第2話 告げられた神託
一方そのころ、玄太はおやっさんを引っ張るように牛舎に向かっていた。
「おやっさん、急いで急いで……って、あれ?てんぱい?」
戻った先では、天貴が何かを小脇に抱えたまま牛舎から猛ダッシュしていた。
「てんぱ~い!?おやっさん呼んできたっすよ~!」
玄太は慌てて少し追いかけながら、呼びかけたが、天貴は振り向きもしない。
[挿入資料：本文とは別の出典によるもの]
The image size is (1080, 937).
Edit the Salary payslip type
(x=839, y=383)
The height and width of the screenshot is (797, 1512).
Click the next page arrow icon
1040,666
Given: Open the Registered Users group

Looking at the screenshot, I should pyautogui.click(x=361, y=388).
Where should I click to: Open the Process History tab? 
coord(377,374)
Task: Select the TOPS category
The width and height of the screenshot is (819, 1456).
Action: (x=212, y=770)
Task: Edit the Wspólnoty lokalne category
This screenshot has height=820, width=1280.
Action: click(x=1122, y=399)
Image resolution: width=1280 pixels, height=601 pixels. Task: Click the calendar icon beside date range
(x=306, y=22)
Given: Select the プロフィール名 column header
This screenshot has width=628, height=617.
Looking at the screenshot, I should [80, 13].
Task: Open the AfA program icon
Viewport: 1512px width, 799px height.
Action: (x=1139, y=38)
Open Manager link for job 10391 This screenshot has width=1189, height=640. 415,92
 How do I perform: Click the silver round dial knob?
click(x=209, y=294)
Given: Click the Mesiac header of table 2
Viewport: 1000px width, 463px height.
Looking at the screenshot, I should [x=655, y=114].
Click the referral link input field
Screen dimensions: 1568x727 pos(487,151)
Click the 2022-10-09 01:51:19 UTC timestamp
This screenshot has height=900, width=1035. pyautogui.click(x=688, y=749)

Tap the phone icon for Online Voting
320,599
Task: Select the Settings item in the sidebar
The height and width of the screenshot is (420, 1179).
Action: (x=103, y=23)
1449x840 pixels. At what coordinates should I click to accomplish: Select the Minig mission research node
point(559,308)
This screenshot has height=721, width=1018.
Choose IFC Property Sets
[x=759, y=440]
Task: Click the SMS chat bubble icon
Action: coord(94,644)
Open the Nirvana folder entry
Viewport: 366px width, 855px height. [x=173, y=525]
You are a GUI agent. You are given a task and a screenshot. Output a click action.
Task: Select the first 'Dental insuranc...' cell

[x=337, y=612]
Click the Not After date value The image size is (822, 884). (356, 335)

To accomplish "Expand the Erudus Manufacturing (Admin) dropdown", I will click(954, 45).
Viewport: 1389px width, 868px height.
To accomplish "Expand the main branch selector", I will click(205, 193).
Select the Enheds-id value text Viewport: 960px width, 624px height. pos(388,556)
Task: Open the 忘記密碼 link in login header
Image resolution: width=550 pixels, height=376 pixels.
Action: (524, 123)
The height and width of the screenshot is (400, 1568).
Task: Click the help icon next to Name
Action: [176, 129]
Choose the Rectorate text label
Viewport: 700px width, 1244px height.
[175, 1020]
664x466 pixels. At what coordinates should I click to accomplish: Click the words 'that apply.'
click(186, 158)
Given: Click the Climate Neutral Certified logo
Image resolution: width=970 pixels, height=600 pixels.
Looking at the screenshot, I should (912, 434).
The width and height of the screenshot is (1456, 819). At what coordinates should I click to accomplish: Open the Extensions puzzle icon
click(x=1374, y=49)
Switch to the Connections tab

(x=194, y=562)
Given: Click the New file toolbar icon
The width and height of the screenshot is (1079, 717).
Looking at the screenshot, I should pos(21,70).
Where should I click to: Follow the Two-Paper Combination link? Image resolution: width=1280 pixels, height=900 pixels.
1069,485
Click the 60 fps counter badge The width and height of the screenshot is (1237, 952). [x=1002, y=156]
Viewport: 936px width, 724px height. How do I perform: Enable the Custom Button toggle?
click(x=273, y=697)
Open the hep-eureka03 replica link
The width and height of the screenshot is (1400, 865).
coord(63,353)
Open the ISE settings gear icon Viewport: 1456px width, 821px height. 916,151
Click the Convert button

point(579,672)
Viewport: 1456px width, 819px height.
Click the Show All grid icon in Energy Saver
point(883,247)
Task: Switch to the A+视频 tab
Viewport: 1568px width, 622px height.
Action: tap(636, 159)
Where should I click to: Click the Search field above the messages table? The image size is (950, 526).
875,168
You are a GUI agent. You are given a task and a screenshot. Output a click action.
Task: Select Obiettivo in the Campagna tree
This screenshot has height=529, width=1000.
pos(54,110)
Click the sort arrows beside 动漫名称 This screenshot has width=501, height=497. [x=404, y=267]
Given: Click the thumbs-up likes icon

いや、むしろ速度が上げて去っていく。
「なんかあったんすか!?ちょ、待って、てんぱ~い!!」
少し遅れておやっさんが息を切らしながら追い付いた。
「んぁ?天貴の奴どうしたんだ?」
「さ、さぁ……」
走り去る天貴の背中を、ポカンとしながら見つめる玄太であった。
————バタン!
自分の部屋の扉を、バタンッと勢いよく閉める。
「ふぅ……」
適当な座布団を引き寄せ、その上に仔牛……いや、クダンとやらをちょこんと置く。
「とりあえず安全圏には入った、はずだ」
(今日は朝っぱらからなんなんだ)
そのまま床にドサッと腰を下ろすと、向かい合ったクダンが、きょとんとした目でこちらを見ていた。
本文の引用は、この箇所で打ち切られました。